City Pulls Hundreds of Cabs Off Chicago Streets

Five percent of city taxis taken out of service

More than 300 "salvaged" cabs were pulled off Chicago streets Friday as part of a city crack down on unsafe taxis.

Chicago law has prohibited taxicabs from being titled "rebuilt" or "salvaged" since 2005.

After a city inspector discovered a cab in “very poor” condition was actually salvaged, officials ran title histories for all of Chicago's 6,800 medallions and found 339 taxicabs were salvaged.

“What we are seeing are titles that appear to be altered," Department of Business Affairs and Licensing Commissioner Norma Reyes said. “At this point, we do not know how these titles were altered, how they were washed and who is responsible. Our main concern is taking these vehicles out of service because they are prohibited from being used as taxicabs in the city.”

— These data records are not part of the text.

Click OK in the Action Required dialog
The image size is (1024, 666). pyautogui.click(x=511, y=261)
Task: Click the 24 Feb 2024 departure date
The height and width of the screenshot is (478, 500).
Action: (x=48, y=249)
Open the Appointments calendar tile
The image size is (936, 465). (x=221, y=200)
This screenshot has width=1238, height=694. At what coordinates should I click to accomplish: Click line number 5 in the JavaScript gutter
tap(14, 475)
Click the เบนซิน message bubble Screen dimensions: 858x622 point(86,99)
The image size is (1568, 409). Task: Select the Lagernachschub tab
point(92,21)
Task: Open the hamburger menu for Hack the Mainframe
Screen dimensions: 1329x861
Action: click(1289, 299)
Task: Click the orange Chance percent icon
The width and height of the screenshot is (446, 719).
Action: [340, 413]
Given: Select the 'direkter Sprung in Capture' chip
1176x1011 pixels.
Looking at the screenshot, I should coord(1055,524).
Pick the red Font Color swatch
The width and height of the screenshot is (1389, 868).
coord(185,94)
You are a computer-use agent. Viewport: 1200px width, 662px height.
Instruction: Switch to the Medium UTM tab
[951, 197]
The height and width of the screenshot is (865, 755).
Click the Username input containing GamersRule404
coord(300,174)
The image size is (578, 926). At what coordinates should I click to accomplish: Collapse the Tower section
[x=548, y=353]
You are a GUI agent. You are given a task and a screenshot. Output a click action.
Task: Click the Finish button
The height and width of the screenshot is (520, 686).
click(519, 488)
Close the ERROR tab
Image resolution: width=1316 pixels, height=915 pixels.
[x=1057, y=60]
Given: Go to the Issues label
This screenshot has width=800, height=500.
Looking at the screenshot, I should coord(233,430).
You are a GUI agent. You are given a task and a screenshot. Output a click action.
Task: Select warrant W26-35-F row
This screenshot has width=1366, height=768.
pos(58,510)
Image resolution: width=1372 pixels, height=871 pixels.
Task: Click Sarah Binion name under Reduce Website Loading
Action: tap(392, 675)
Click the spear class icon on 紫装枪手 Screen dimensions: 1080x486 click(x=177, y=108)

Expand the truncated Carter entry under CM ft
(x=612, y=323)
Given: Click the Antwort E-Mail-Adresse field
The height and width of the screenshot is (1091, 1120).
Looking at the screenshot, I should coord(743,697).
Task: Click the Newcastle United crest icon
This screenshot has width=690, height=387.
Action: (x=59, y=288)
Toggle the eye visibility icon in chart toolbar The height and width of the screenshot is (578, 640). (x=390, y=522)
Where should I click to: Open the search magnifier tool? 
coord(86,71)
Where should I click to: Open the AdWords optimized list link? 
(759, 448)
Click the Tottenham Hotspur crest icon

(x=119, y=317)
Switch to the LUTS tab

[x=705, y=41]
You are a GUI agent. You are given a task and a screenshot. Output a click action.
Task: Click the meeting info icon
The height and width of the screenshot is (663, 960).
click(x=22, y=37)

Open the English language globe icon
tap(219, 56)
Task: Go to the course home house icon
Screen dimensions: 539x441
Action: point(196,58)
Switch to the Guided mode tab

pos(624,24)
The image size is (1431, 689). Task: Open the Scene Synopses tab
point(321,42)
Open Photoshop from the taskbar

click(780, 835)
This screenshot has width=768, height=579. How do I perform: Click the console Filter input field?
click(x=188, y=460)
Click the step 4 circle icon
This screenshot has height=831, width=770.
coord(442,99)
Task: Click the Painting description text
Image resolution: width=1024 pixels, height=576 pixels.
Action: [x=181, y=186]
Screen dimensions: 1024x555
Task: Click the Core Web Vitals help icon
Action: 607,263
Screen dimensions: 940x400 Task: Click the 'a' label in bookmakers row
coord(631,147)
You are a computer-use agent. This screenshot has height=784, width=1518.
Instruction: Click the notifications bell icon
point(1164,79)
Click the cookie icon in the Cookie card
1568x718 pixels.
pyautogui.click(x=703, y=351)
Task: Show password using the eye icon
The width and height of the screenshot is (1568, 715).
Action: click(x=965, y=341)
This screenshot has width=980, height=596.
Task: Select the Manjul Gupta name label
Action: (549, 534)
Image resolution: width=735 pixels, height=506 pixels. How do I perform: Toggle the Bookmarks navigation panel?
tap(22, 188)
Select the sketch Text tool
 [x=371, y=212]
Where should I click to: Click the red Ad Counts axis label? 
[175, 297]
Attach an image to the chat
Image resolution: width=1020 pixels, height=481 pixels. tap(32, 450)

Chicago Elite Cab Corp. had 108 salvaged vehicles on the street, according to the city. Medallion Leasing and Management had 55, Globe Taxi 52, Chicago Taxi Medallion Management 46 and the Royal 3 CCC Chicago Taxi Association 42.  

The city will revoke medallions or levy tougher fines against any company that knowingly bought a salvaged or rebuilt vehicle.